Read More:Everything You Need to Know About the Debate Over Transgender People and Bathrooms
While critics worry about such bills being used to turn away LGBT people from housing, jobs or businesses, they also worry it could open the door to a broader insertion of personal morality in the public sphere. A pharmacist might, for instance, refuse to fill a birth control prescription for an unmarried woman or a child care agency might refuse to look after a boy or girl with gay parents, without risk of losing their state licenses.
The fight has played out at the state level largely because there is no federal law that bans discrimination based on sexual orientation or gender identity. The Equality Act, a federal bill that would create such protections, is unlikely to go anywhere in a Republican-controlled Congress. Meanwhile, the majority of states lack LGBT non-discrimination laws, although a bill in Pennsylvania will likely add sexual orientation and gender identity to the state’s non-discrimination protections.
As in Indiana, the embrace of LGBT-inclusive policies by many major corporations could help determine whether these religious freedom and bathroom measures become law. In Georgia, where lawmakers are considering at least four religious freedom bills, a group of businesses—including Coca-Cola, AT&T and Delta—has formed to promote “inclusive” policies, explicitly mentioning sexual orientation and gender identity as qualities that should be respected.
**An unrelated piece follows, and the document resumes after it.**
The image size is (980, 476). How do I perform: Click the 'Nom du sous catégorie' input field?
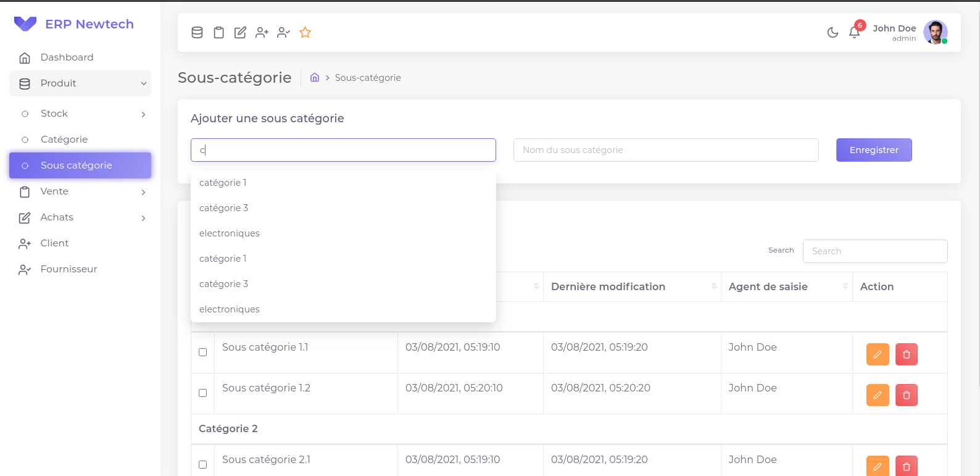click(x=665, y=150)
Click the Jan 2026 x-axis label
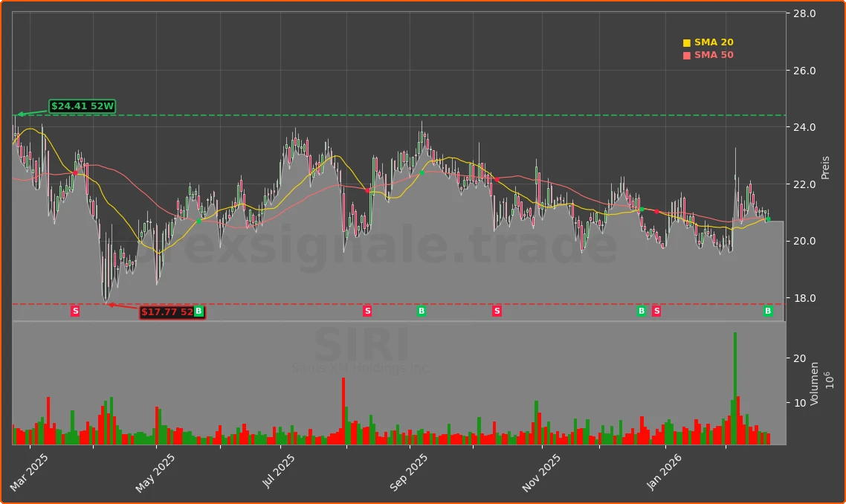Screen dimensions: 846x504 pyautogui.click(x=667, y=473)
In South Dakota, dollars and cents may determine whether the bathroom bill passes too, with the ACLU arguing that the passage of such a law would put the state in direct conflict with federal policy—and therefore all but guarantee costly litigation for school districts that are forced to choose to follow one or the other. Failing to comply with guidance from the Department of Education, which has said that students’ gender identities must be respected, could run the risk of costing local districts hundreds of millions in federal funds.
Yet supporters like Deutsch say that the guidance coming from the federal government is the reason such bills are needed, so that South Dakota won’t be pressured into providing facility access for transgender students that is not yet explicitly laid out in federal law. “I know it stimulates lots of passion, there’s nothing I can do about that,” he said in a Senate committee hearing. “If you have boy anatomy, you use boy facilities. If you have girl anatomy, you use girls facilities. And if you’re a transgender student, schools make local decisions to provide you the best reasonable accommodations that they can come up with.”